Here are some new terms to be aware of:

1. FIO2: Functional Inspired Oxygen Percent, which is the concentration of oxygen in the gas used by the patient.

2. Arena to Health Care (A2HC), as defined by the U.S. Army Corps of Engineers (USACE):

  • Proximity to existing, permanent medical hospital (10 mile/30 minutes). 
  • Readily available (10 mile/30 minutes) hazardous waste disposal, linen/laundry, pharmacy.
  • Will not be fully ADA-compliant; only to the extent of the existing facility. 
  • Facility templates and standards are adapted from Defense Department UFC criteria. 
  • Local municipality/county/state standards should be discussed and agreed upon by the municipality and the construction agent. 
  • State- or city-owned property preferred eases leasing and permitting. 
  • Already has redundant power or emergency power. 
  • Building is provided with fire sprinklers and alarms. 
  • Temporary facilities will be staged on the perimeter; includes medical waste, sanitary, soiled linen, hand washing, med supply/pharmacy. 
  • Meet modern power three-phase, three-wire — temp power supplemented to patient care areas on the floor.
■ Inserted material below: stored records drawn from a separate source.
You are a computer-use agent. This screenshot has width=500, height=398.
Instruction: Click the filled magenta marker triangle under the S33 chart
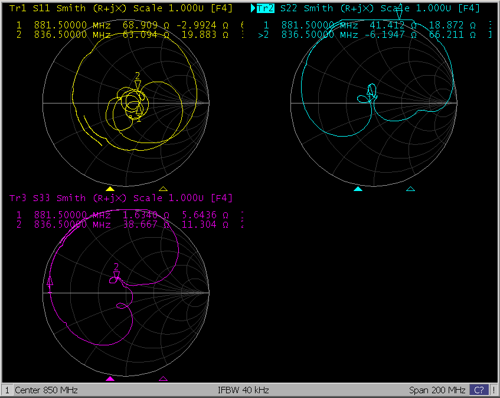click(110, 378)
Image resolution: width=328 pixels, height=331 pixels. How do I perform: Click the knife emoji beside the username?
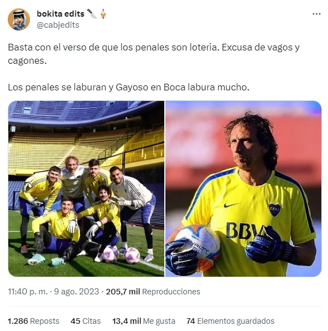coord(92,14)
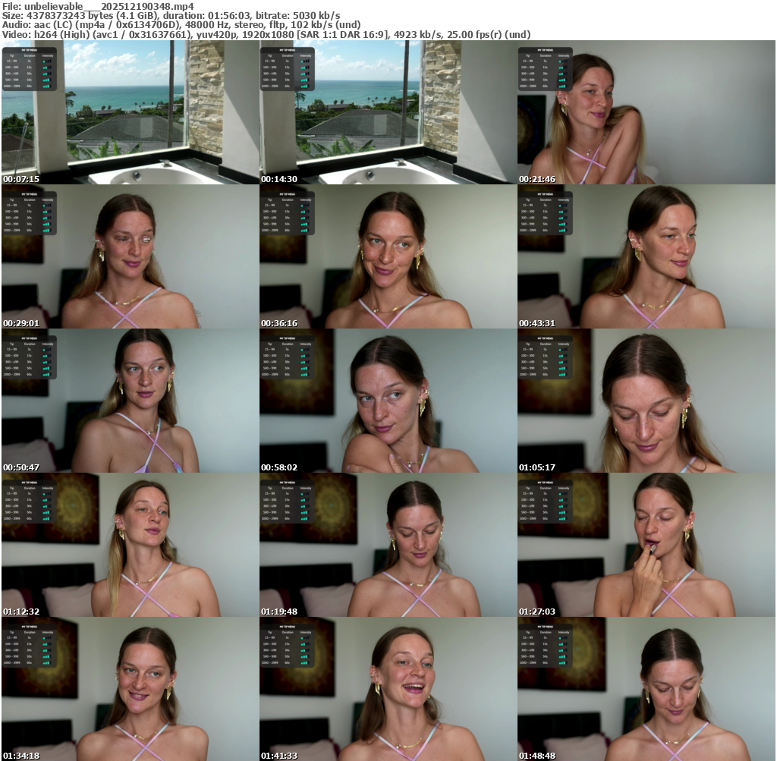This screenshot has height=761, width=777.
Task: Click the frame marked 00:29:01
Action: click(x=130, y=256)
3. Hotel to Health Care (H2HC), as defined by the USACE:

  • Proximity to existing, permanent medical hospital (10 mile/30 minutes).
  • Readily available (10 mile/30 minutes) hazardous waste disposal, linen/laundry, pharmacy.
  • Will not be fully ADA-compliant; only to the extent of the existing facility. 
  • Facility templates and standards are adapted from Defense Department UFC criteria. 
  • Local municipality/county/state standards should be discussed and agreed upon by the municipality and the construction agent. 
  • State- or city-owned property preferred eases leasing and permitting. 
  • Built or renovated after 1990 to mitigate lead paint/asbestos.
  • Already has redundant power or emergency power.
  • Building is provided with fire sprinklers and alarms.
  • Should be a single room with an attached bathroom.
  • Meet modern power three-phase, three-wire.
  • Utilize exterior wall to install exhaust if needed.
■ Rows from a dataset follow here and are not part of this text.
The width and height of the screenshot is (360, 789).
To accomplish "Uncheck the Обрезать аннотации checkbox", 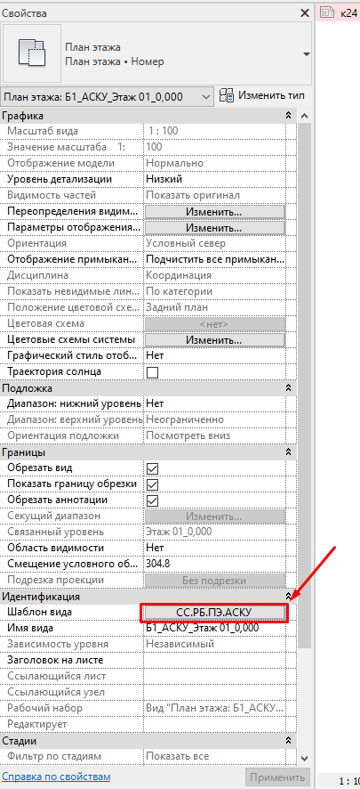I will [x=152, y=500].
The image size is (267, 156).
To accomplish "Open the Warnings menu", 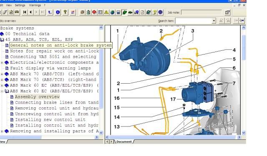I will coord(35,5).
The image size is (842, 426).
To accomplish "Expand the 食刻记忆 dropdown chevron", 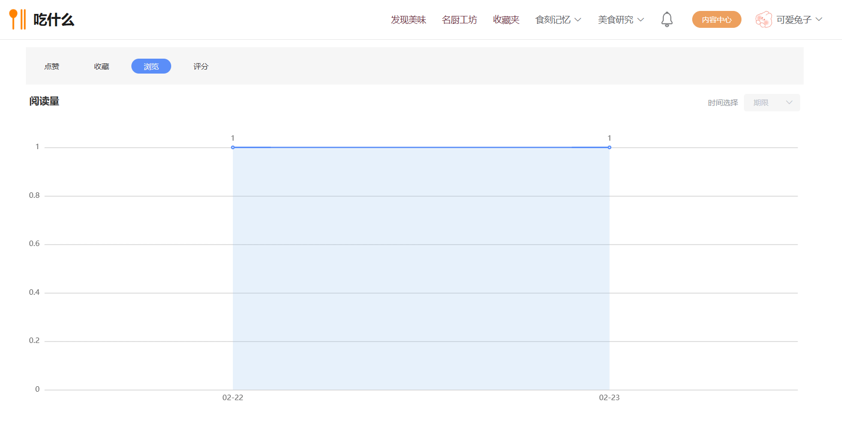I will point(578,20).
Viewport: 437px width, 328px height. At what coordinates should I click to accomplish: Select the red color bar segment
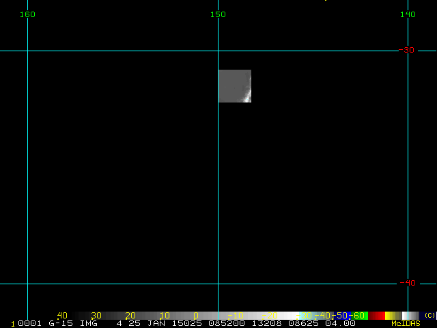click(x=377, y=316)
3. Closed Hospital to Health-Care Concept (CH2HC), as defined by the USAC; similar to the A2HC and H2HC requirements. Additional mandatory requirements:

  • Asbestos/mold/lead-free.
  • One room/one bathroom.
  • Air conditioning.
  • Ventilation.
  • Elevator size.
  • Nurse call.
  • Phones.
  • Robust IP infrastructure.

4. Covid Positive:

  • Acute: Airborne infectious, on a ventilator.
  • Non-acute: Airborne infectious, not on a ventilator, may require supplemental oxygen (nasal cannula).

5. Non-Covid:

  • Non-acute: Not airborne infectious.
  • Acute: Not airborne infectious; may require medical support spaces not in an alternate-care facility (ACF).
  • Critical: Intense medical needs beyond an NFPA 99 Category 2 Plus. Multiple comorbidities are defined as the “co-occurrence of multiple chronic or acute diseases and medical conditions within one person.”

You can read more about these make-ready hospitals created to help during the COVID-19 pandemic at https://bit.ly/2WaoAkS.

As the pandemic spreads, we have learned multiple do’s and don’ts of design processes and out-of-the-box thinking.

From a plumbing standpoint, there are minimal plumbing requirements and or modifications to provide. 

Most, if not all, the selected sites above will have functioning plumbing and utilities already on site. Others will utilize bedside toilets, where staff will discard the waste. 

Medical gas requirements depend on the level of the make-ready facility. A non-covid structure might consist of either E cylinders or H cylinders for oxygen and or medical air. A COVID-19 facility for the more serious make-ready structures may include a medical air skid and a mini-bulk oxygen system with a vaporizer. Piped medical gas could be installed using corrugated medical gas tubing and standard medical gas copper tubing.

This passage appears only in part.